The winery staff managed to get a break over the long weekend before the 2009 vintage started today. Fruit has started to arrive, tanks have been prepared and staff readied for what looks to be a fantastic vintage!

A cool start to the summer gave way to the normal summer temperatures that Western Australia is accustomed to, paving the way for an excellent crop. At this stage both the reds and whites look like possessing complex flavours, with bracing natural acidity.

In our quest to produce the best possible wines from varietals that are specifically matched to each of Western Australia's premium viticultural regions, we receive fruit from late January all the way through to April.

We typically see Dandaragan fruit coming into the winery in the beginning stages. Although quite warm, the cooling ocean breezes make this region ideal to acheive sugar ripeness and flavour.

Next is the Geographe region with the acid laterite derived soils over limestone on the coastal plain at Capel being cooled by strong afternoon winds from Geographe Bay, prolonging ripening and thickening the grape skins. Merlot, Malbec, Petit Verdot grow here with outstanding red wine flavours, while Verdelho, Viognier and Chardonnay produce wines with exciting aromas and strong mid palate flavours.

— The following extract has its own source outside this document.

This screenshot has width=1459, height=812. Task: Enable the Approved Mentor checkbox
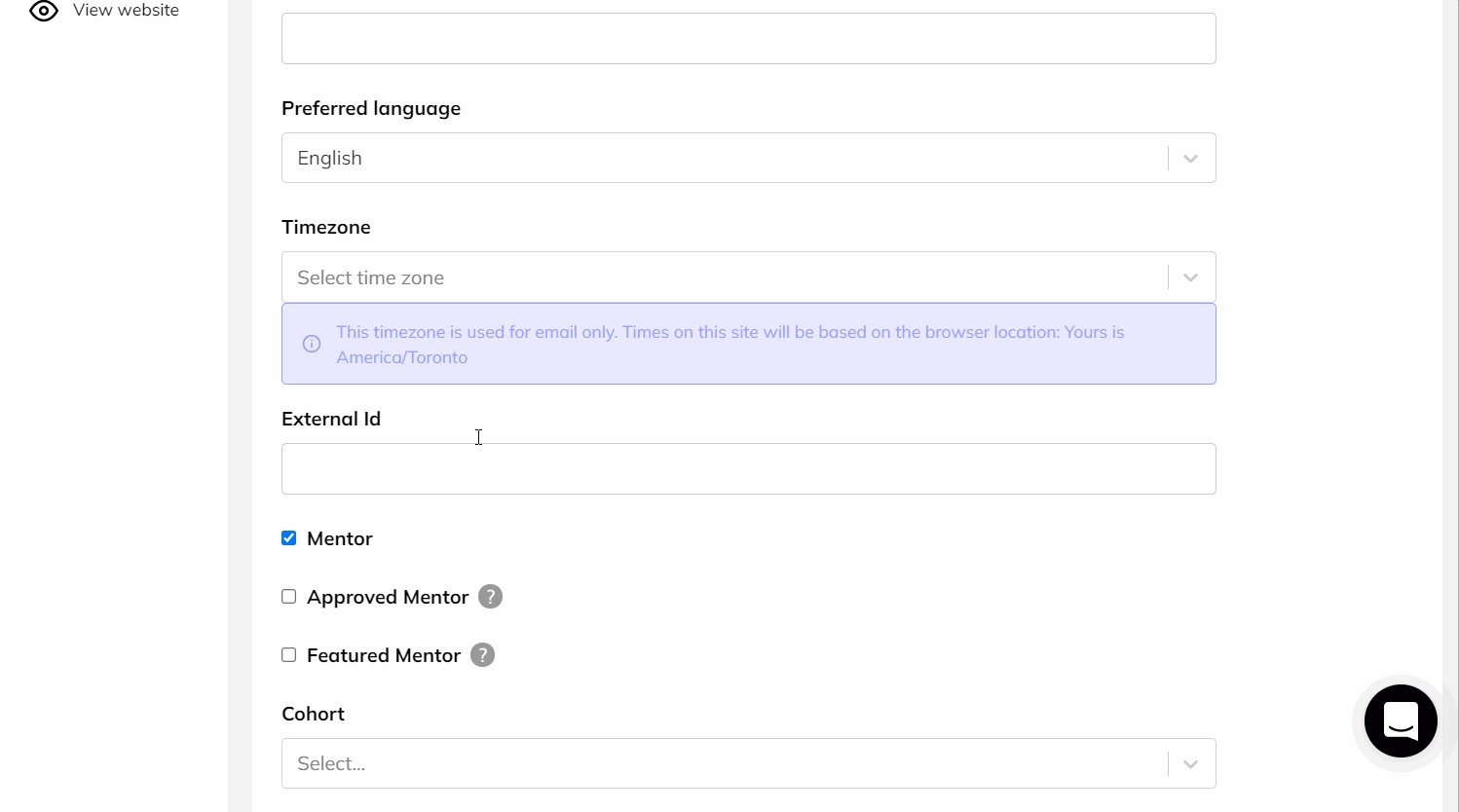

Heading further south and following Geographe is the Margaret River region with its sandy laterite over decomposed granite on the well drained slopes providing an ideal environment for intensely flavoured Cabernet Sauvignon, with typically very specific outstanding regional characteristics.

The winery will then prepare for fruit from the Pemberton region. The very overcast growing season on top of the southern Darling plateau provides Pinot Noir with ideal flavours yet enables good skin colour to be achieved. The white grapes of Sauvignon Blanc and Semillon produce strong mid palate fruit salad flavours with less herbaciousness than elsewhere, while Chardonnay produces a wine unexcelled in purity, ideal for restrained barrel fermentation.

The last grapes to arrive come from the Great Southern and more specifically the Mount Barker sub region. Cool, windy, often overcast conditions, with very leached laterite and granite sandy soils provide the region with ideal growing conditions for Riesling and Shiraz grapes which ripen showing some of the most desirable elegant but complex flavours and aromas seen in the best wines of Europe.